Nanda: Simple yet Classic

nanda-nayanasha480 Nanda was a no fuss actress. She didn’t need much to be impactful.
Written by Harneet Singh | Posted: March 28, 2014 12:41 am | Updated: March 27, 2014 11:55 pm

My earliest recollection of Nanda is of her singing Allah tero naam in Hum Dono. I loved the film but I was Team Sadhana. I must have been around six or seven years old when I saw the film and, in my mind, Hum Dono was Sadhana and Dev Anand’s love story.

After all, they had all the romantic shimmer— the rich girl-poor boy conflict, the musical lighter and Abhi naa jaao chhod kar.

Really is there a more romantic song in the entire filmography of the Hindi film industry than this timeless soul lovin’ Rafi-Asha song? To my kid’s brain, Nanda came between Sadhana and Dev. I was most upset that she mistook Captain Anand as her husband, Major Verma. I had a lot of issues with her.
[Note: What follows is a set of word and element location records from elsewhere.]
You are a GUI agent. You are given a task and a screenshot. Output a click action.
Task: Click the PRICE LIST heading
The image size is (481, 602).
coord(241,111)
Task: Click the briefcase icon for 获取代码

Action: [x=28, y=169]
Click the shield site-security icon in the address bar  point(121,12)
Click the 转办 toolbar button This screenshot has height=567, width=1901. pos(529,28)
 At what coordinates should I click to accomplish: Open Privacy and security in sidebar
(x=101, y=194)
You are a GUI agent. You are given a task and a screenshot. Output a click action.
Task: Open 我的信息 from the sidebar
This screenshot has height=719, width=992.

Somehow her face (especially that big bindi) and Lata Mangeshkar’s voice never left me. Allah tero naam grew old with me. Nanda became the face of the song. I don’t know how she did it but the way she performed it on screen— completely immersed in it — it was as if she, and not Lataji, was singing it. Years later, I would learn what an acting masterstroke that is.

Nanda was a no fuss actress. She didn’t need much to be impactful. She was simple, understated, basic, classic. She was the lady with the gulaabi aankhen. She was someone who could play Dev Anand’s sister in Kala Bazaar and romance him as his wife. She had no qualms in supporting younger actors— Jeetendra, Manoj Kumar, Rajesh Khanna, Dharmendra and, of course, Shashi Kapoor who made their careers with her able support. She brought a certain naturalness to all her portrayals.

She was as intriguingly effective in Ittefaq as she was as the Western memsaab in Jab Jab Phool Khile, who danced for herself in a gown to Yeh sama, sama hai yeh pyaar ka. For someone who started out as a child actor (for many of her fans she remains Baby Nanda), she gracefully made the transition to character roles — she just did three films, strangely all with Padmini Kolhapure — but her performance in Prem Rog is one for the ages.

I always felt that out of all the actresses, Nanda cried the best on screen. Of course Meena Kumari is the legendary Tragedy Queen but when it comes to natural crying, Nanda gets a gold star from me. But the most striking Nanda thing was her authenticity in songs. Just look at her in Ek pyaar ka nagma hai. Every time Nanda sings Zindagi aur kuch bhi nahin teri meri kahani hai, I buy it. Always.